It helps flower exports to be located near a regional hub, Moller said, as all flowers are transported via Ethiopian Airlines.
“The growth of horticulture, which is a time-sensitive export product, is closely associated with the rise of Ethiopian Airlines,” he added. “The airline has become the country’s biggest export, earning nearly $2 billion per year.”
ADDING QUALITY TO COMMODITY EXPORTS
Over the past decade, Ethiopia has been one of the world’s fastest growing economies. While positive external conditions and increased exports contributed to this growth, the country also successfully leveraged agriculture exports to developed countries. To sustain growth, the report recommends Ethiopia build on its agricultural foundation by adding quality and value to its exports.
For example, Ethiopia is among the top producers and exporters of the best Arabica coffee in the world, but it is not taking advantage of the commodity’s full potential in the export market, according to the report. Ethiopia exports mainly raw, unprocessed green coffee beans for around $2 per kilo. However, a kilo of roasted Ethiopian coffee retails for as much as $40 per kilo in international markets.
OVERCOMING UNDERLYING VULNERABILITY
While upward price trends helped boost Ethiopia’s export growth between 2003 and 2012, the recent drop in prices of key commodities has led to the worst export performance since 2013. It has also exposed underlying vulnerabilities in Ethiopia’s export structure and highlighted the importance of strengthening competitiveness.
More than ‘what’ is being exported, it is the ‘how’ that is hindering potential, the update notes. As such, the update outlines seven areas of policy focus that could help unleash Ethiopia’s export potential:
- Coffee: If Ethiopia exported more wet-processed green beans instead of sundried, it could earn a significant mark-up. Roasting coffee would also considerably increase its value.

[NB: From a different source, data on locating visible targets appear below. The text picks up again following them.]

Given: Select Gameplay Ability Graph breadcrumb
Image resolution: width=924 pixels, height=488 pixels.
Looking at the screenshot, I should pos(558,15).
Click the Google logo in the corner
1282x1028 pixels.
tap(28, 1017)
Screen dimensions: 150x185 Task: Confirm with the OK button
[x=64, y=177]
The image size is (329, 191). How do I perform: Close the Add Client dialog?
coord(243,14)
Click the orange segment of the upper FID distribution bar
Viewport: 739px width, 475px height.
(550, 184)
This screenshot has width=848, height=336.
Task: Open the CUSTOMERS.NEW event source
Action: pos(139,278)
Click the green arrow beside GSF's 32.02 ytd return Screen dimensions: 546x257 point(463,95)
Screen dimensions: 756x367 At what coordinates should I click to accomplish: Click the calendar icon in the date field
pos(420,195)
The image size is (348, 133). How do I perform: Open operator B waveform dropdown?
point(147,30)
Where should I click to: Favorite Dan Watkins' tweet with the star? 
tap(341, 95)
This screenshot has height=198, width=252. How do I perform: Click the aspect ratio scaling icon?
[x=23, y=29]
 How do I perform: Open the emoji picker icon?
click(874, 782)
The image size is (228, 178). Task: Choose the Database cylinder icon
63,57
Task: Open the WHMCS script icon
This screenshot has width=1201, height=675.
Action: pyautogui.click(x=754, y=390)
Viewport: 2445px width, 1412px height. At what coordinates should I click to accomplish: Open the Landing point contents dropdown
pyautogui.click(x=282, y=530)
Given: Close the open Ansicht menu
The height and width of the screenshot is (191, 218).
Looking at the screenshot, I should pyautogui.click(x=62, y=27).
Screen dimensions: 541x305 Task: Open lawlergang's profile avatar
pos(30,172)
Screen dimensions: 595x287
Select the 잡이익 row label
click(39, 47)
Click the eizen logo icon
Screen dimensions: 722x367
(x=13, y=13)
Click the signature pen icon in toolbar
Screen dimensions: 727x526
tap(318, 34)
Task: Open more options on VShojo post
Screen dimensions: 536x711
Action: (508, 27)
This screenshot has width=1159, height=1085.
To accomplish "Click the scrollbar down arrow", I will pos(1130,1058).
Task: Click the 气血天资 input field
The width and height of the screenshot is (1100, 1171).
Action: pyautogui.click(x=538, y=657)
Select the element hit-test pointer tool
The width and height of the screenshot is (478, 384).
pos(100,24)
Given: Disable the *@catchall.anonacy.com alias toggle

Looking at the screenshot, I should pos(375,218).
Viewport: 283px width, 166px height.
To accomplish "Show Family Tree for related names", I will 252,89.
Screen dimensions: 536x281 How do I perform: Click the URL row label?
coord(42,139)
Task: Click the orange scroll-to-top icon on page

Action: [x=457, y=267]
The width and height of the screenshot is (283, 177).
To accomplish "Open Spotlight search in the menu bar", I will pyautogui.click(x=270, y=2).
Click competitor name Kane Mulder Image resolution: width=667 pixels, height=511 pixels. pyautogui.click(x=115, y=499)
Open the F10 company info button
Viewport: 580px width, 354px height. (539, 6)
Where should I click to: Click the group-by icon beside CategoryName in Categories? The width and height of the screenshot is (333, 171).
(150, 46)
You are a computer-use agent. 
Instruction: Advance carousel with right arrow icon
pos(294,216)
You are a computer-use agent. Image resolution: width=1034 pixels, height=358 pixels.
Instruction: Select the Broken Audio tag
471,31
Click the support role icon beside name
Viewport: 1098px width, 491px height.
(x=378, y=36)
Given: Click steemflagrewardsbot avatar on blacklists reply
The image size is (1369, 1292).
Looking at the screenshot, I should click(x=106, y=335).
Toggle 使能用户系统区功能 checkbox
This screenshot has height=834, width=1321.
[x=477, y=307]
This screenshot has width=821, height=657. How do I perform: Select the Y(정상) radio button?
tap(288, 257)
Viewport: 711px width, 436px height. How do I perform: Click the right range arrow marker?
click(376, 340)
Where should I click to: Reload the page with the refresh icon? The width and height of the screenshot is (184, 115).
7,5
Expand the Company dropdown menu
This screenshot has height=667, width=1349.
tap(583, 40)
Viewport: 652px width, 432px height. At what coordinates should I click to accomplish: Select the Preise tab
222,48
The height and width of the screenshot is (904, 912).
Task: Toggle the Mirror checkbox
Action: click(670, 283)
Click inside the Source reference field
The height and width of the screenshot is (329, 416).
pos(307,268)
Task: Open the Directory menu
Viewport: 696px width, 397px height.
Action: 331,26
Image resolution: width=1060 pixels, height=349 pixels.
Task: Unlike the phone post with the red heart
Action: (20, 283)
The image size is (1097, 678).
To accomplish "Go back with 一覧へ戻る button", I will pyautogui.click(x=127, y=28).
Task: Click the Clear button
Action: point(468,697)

- Cut Flowers: Using higher quality packaging dramatically increases prices. Further value could be added with better management of the freight and cold chain.
- Live Animals: Processed meat is more lucrative (while retaining hides and skins for the leather industry). However, more needs to be done to meet international standards.
- Branding quality products would better enable Ethiopia to earn premium income. Examples include coffee from Yirgachefe, Harar and Sidamo, or Humera sesame seeds.
In addition, the update recommends that the country address key constraints in its export business such as reliable access to electricity, credit and foreign exchange.